Welcome to this week's edition of The Weekly Briefing!
Where we break down the commercial stories law students should actually be paying attention to.
Why the EU Wants Instagram and Facebook to Be Less Addictive
On the 10th of July, the European Commission preliminarily found that Meta may have breached the Digital Services Act through the design of Instagram and Facebook. It specifically targeted its most lucrative features: infinite scrolling, autoplay, push notifications and highly personalised recommendations. Meta could eventually face a fine of up to 6% of its worldwide annual turnover.
The investigation found that Meta had not done enough to mitigate the risks of their addictive features, especially for minors and vulnerable adults. Meta argues that they clearly state that their apps are only for those 13 and older, and that during the time of the investigation, Meta had rolled out Teen Accounts which allowed parents to control their children's screentime. The European Commission believes this is not enough, and may ask Meta to disable autoplay and infinite scroll.
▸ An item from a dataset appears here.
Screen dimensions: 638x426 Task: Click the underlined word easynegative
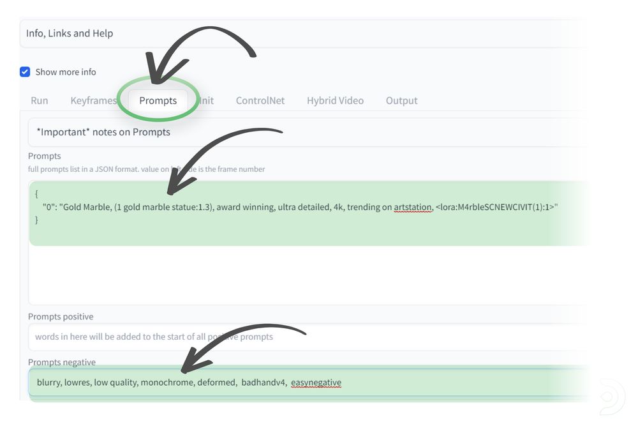click(x=316, y=382)
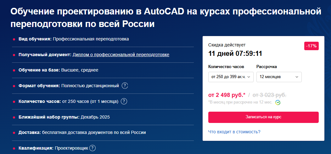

Autoplay and infinite scroll are the two main ways Meta increases user time. Increasing user time allows Meta to collect more data on interests, thereby providing more tailored ads and securing more money. If Meta were to disable these features, not only would Facebook and Instagram look different, it might cost Meta money.
Currently, the findings are preliminary, and even if Meta is found guilty, it is highly likely they'll fight this in court, especially as they've started to roll out more safety features.
Why Two American Companies are Fighting Over easyJet
Two American companies (Apollo and Castlelake) are currently in the middle of a bidding war over easyJet. But why?
easyJet is a well-known budget airline company with a strong holiday business. However, its share prices have struggled since the pandemic and have yet to fully recover. Many American businesses believe that easyJet's current share price isn't a truthful reflection of its potential, so are hoping to buy easyJet "on the cheap". Originally, Castlelake and easyJet were about to agree on an offer of £6.90 per share (£5.5bn) but Apollo (a management firm with experience in aviation) outbid Castlelake with an offer of £7.15 per share (£5.7bn).
The offer hasn't been set in stone, so Castlelake still has an oppourtunity to outbid Castlelake, who are being advised by Slaughter & May and Milbank. Apollo are being advised by Clifford Chance and Paul Weiss. Lawyers on either side of this bidding war (as well as easyJet's in-house lawyers) will have to consider:
- How to get around EU regulations that require European airlines to remain (mostly) in control of European investors
- For easyJet - how long do they let Castlelake and Apollo hike up offers before they decide? Having the companies fight over EasyJet is good for shareholders, but they also need to consider long-term growth
As of current, easyJet is "minded to reccomend" Apollo's deal, meaning that they are more likely to accept Apollo's deal, but nothing is final.
Thank you for reading this week's Weekly Briefing.